За время работы у фонтана электрики получили пять дневных норм облучения. Такую же дозу облучения получали и те, кто пробегал около здания, где и произошел взрыв. По словам Дубровского, в то время, чтобы быть записанным в список ликвидаторов аварии, надо было получить 100 микрорентген. Но им, шестерым электрикам, фотокассеты, так раньше называли приборы для измерения уровня радиации, не дали, поэтому в список участников ликвидации аварии на «Маяке» они попали не сразу.

Уже летом 58 года на том месте, где электрики выдергивали кустарник, работал трактор, но полностью защищенный свинцом. Он срезал зараженную землю, а вместо нее привозил новый чистый грунт.

Свинцовый танк

О взрыве на комбинате слесарь 6-го разряда отдела главного механика завода 25 Михаил Кулешов узнал от руководства, когда приехал на работу во вторую смену. Его, как и многих работников предприятия того времени, сразу отправили ликвидировать последствия взрыва.

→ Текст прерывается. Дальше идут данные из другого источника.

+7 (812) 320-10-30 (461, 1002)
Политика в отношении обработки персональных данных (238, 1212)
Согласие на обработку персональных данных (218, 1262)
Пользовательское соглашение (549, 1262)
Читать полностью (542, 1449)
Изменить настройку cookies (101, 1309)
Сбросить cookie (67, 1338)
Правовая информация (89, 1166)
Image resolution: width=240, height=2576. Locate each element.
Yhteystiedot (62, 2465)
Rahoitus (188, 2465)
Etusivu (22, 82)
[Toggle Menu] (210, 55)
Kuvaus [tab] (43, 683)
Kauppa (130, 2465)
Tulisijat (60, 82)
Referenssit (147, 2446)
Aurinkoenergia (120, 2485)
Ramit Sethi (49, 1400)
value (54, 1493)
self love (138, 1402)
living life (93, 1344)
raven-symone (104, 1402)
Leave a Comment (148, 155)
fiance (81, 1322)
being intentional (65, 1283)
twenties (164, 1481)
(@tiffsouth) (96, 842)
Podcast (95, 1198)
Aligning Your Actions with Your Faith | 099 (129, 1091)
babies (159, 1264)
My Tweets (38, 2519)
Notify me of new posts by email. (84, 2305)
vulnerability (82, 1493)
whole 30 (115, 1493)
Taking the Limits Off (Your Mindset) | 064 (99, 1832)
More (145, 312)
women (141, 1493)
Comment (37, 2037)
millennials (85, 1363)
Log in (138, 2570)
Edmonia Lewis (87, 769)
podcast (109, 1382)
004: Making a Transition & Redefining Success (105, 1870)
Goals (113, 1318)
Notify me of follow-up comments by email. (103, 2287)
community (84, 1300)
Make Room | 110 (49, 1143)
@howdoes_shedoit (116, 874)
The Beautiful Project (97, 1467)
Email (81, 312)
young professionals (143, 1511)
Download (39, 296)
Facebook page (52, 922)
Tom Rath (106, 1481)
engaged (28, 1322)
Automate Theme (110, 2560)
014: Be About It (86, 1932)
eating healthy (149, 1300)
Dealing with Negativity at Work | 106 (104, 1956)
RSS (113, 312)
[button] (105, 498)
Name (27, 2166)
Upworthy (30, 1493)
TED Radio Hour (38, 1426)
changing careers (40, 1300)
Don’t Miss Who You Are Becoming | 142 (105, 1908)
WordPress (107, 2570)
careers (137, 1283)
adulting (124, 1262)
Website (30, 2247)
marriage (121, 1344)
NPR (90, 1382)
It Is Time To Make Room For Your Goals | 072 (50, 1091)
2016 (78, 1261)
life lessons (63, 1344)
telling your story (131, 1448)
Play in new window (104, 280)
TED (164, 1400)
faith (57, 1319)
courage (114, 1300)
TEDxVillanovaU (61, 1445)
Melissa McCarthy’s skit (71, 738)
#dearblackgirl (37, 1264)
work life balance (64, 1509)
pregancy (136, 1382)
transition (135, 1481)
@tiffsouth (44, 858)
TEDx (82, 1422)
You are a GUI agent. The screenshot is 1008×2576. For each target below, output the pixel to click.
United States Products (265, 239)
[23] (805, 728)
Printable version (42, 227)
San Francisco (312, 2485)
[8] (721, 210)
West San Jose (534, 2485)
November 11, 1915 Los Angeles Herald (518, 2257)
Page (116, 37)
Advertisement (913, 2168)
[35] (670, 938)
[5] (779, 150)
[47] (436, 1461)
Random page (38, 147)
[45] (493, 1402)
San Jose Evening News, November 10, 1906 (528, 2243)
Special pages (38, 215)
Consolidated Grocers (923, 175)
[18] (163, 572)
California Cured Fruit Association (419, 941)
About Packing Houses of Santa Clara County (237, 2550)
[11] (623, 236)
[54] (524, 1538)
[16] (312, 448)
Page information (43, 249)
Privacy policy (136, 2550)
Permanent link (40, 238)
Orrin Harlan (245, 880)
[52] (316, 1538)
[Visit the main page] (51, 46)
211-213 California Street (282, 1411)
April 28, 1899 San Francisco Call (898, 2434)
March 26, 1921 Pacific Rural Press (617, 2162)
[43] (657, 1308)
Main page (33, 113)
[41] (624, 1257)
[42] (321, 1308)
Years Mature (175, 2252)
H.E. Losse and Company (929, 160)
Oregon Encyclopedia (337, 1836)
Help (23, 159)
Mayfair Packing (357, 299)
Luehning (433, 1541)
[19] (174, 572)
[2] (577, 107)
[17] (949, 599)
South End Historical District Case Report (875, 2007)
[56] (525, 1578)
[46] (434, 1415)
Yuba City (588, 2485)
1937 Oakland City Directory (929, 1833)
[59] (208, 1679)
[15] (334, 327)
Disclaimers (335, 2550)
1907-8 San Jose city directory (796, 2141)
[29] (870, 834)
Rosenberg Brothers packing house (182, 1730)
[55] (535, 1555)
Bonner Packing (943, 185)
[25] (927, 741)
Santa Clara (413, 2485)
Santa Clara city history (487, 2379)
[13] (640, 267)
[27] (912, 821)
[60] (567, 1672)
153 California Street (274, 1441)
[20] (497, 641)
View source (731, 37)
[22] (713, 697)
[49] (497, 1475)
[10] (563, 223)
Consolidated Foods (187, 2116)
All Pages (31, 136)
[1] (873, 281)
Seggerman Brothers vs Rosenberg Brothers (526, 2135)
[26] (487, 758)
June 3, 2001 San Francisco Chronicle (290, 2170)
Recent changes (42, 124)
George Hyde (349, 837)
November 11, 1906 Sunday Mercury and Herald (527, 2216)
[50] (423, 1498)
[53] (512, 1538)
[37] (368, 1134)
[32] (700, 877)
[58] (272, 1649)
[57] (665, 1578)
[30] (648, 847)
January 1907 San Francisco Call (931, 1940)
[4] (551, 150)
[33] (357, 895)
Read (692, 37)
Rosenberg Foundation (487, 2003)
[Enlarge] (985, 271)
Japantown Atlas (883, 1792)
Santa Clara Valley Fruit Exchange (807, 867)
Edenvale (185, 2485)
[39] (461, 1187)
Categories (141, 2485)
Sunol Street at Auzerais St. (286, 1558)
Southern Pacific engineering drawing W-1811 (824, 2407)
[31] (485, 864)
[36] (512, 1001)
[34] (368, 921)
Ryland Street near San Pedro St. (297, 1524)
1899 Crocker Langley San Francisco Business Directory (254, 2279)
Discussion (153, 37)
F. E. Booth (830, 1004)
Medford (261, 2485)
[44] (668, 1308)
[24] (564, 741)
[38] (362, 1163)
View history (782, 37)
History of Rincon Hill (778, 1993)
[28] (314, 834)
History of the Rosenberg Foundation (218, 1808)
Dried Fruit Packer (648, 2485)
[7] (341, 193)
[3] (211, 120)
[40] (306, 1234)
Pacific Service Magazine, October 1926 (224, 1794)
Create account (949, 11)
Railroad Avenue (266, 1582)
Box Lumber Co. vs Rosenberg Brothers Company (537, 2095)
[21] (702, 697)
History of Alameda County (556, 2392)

Кулешов «освинцовывал» кабину трактора С-80, обкладывал им пол и стены.

Михаил Кулешов. Личный архив Михаила Кулешова

«Уже на следующий день С-80 весь в свинце поехал на разведку в очаг взрыва. От здания с большой трубой до очага — около 500 метров, но скорость освинцованного трактора составляла 2 км в час. Разведчик вышел из кабины, произвел замеры и обратно в кабину. На все это у нас ушло около двух часов», — говорит Кулешов.

Позже таким же способом и в кратчайшие сроки слесари «обезопасили» танк Т-34, и отправились на нем в цех, где и произошел взрыв.

«Наша бригада приступила к ликвидации в октябре. Работали с 19 часов до часу ночи. Мы должны были собрать «плеть» из труб и шлангов и перебросить ее к месту взрыва, где уже работали буровики», — рассказал Кулешов.

К восстановительным работам комбината приступили в 1958 году. Как говорит Кулешов, условия работы были не самые приятные: все помещения были затоплены водой. Строители пробили проходы, а электрики протянули освещение гирляндами из лампочек. В таком полумраке и приходилось работать. И без «приключений» не обходилось.

«Однажды Михальский шел в темноте по доскам, которые мы проложили, испачкал себе голову. Чем только мы не отмывали ее, и шампунями и сильными химикатами, но так и не отмыли, — рассказывает Кулешов. — Даже парикмахер отказалась стричь его. Выручил друг: побрил его налысо. Бывало даже, что кто-то срывался с досок и падал в эту зараженную воду».

Дедушка закрашен черным маркером

Людмила Смирнова родилась уже после той аварии, в 1961 году, в Челябинск-65, это прежнее название Челябинска-40, и прожила там до своего 18-летия.

«О той аварии в городе не говорили, как не принято было говорить и о многих других инцидентах, случавшихся в то время там не только в городе, но и в других местах Советского Союза. А различные происшествия были, хоть об этом не говорят и сейчас», — рассказала дочь ликвидатора.

Памятник ликвидаторам кыштымской аварии в 1957 году Илья Яковлев/ТАСС

Отец Людмилы был одним из тех, кто помогал справляться с последствиями аварии на «Маяке». Он сгорел от радиации буквально за две недели после очередного такого «инцидента», который случился уже намного позже событий 60-летней давности.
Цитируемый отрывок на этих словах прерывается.